Una sportiva stradale che ha messo le basi per la rinascita del marchio Yamaha, e una delle principali protagoniste degli anni '80. Con la FZ il passo in avanti è stato importante, anche se non era una moto perfetta
Possiamo considerare la prima metà degli anni '80 come un periodo di transizione, in cui la sportività su due ruote stava affrontando un cambio d'identità e in Europa le moto italiane ed inglesi - tutte in profonda crisi - stavano lasciando terreno fertile alle nuove concorrenti giapponesi. Con l'opportunità di stupire, Yamaha stava lanciando l'offensiva alla miglior produzione europea nel 1985, mettendo in listino la moto che ha stupito il Salone di Colonia l'anno precedente: la FZ750.
Il 1985 è stato un anno fondamentale nel trittico che dal 1983 al 1986 ha cambiato il modo di concepire la moto sportiva carenata. Con la GPZ 900 R già presentata e le Ducati Paso e Honda VFR 750 F a un passo dall'entrata sul mercato, gli occhi erano tutti puntati su Yamaha e Suzuki , che con le loro FZ750 e GSX-R 750 avevano lasciato tutti a bocca aperta.
La FZ, soprattutto, aveva un fascino particolare che la metteva a metà fra una supersportiva solo pista e una stradale ad alte prestazioni. Diversa dall'attitudine "full speed" della GSX-R, la settemmezzo di Yamaha sembrava ideale anche per fare turismo e aveva delle forme sinuosissime. Il cupolino con faro rettangolare (non quadrato o tondo, una novità per quegli anni) accompagnava la vista su una fiancata armonica e un ottimo raccordo fra la semicarena, il serbatoio e il codino, con una line che sfilava verso l'alto e le dava dinamicità anche da ferma.
Uno stile così ce lo saremmo aspettato da un'italiana, non certo da una giapponese, e il risultato è stato molto apprezzato qui da noi, tanto che l'abbiamo vista pure al cinema con Carlo Verdone nel film Troppo Forte. Le scene di lui in sella e la gara con Er Murena ("se giocamo la moto"), sono un cult del cinema e della cultura pop.
Il confronto con la GSX-R era obbligato non solo perchè uscite nello stesso periodo, ma perchè a livello prestazionale erano praticamente alla pari. La Yamaha la spuntava di pochissimo su velocità massima (236 km/h contro 234) e sul quarto di miglio (11,1 secondi contro 11,6), ma sul giro secco in pista era la Suzuki la migliore. Il terreno dove Yamaha dominava - non solo su Suzuki ma in generale sulle concorrenti 750-900 - era la guidabilità su strada. Il suo quadricilindrico 20 valvole era trattabilissimo, morbido e coppioso in basso ed esuberante agli alti. La ciclistica con il telaio doppia culla a travi rettangolari non era troppo rigida e permetteva di godere della corposità del propulsore anche ad andature umane.

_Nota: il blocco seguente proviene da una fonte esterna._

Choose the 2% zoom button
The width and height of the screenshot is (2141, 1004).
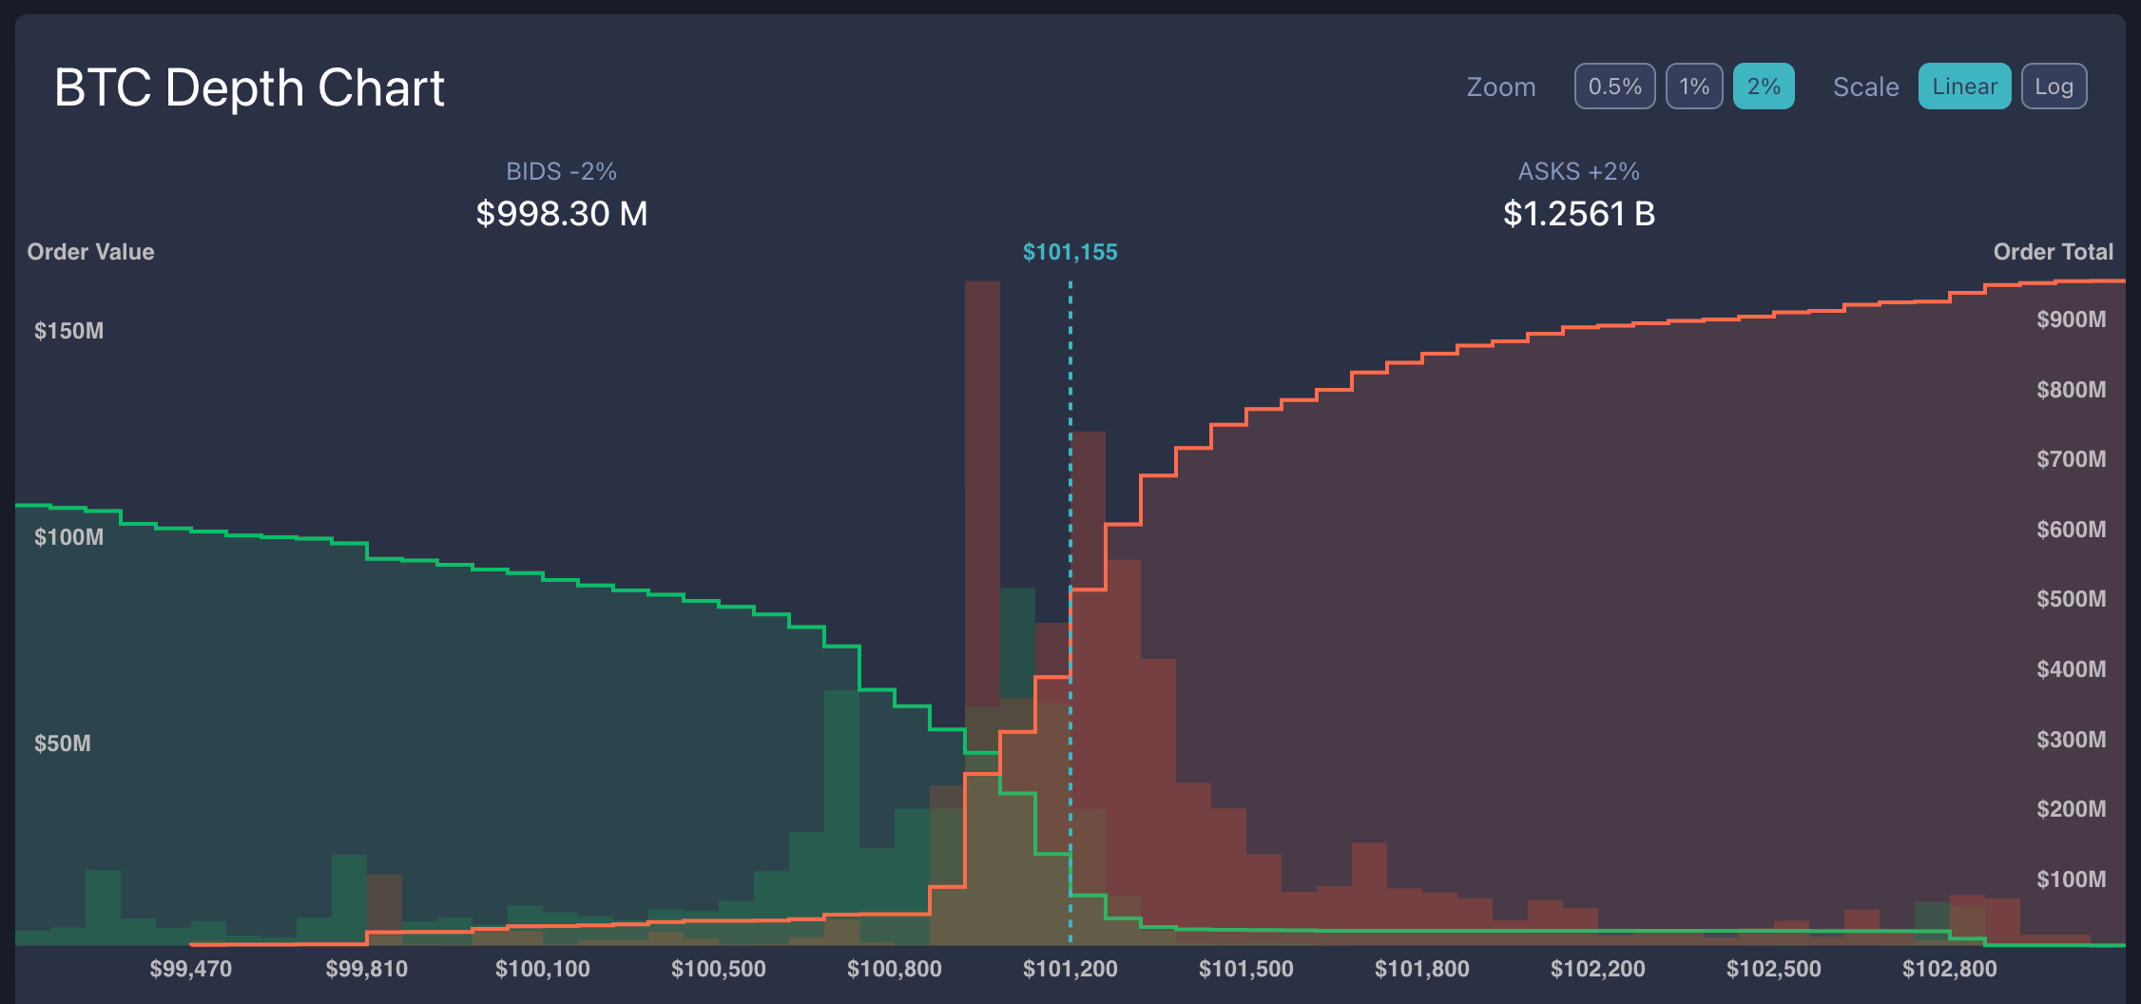tap(1764, 87)
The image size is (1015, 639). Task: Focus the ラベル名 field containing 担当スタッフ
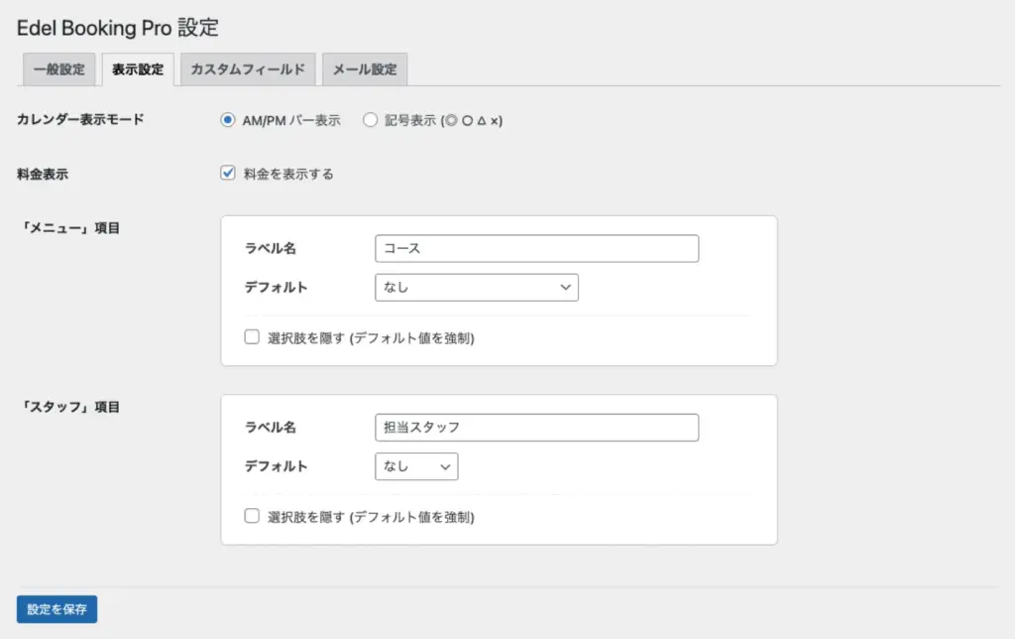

Le prestazioni erano esagerate per l'epoca, e comunque molto buone se le guardiamo quasi 40 anni dopo: potenza massima 100 CV a 10.500 g/min, con una coppia di 8 kgm a 8000 g/min e un peso a secco di 209 kg. Non una piuma, ma per le dimensioni abbondanti del mezzo e per i materiali dell'epoca, era un bel risultato. Le ruote di sezione 110 all'anteriore (16") e 130 al posteriore (18") non sono paragonabili a quelle moderne, eppure le permettevano di sfiorare i 240 all'ora.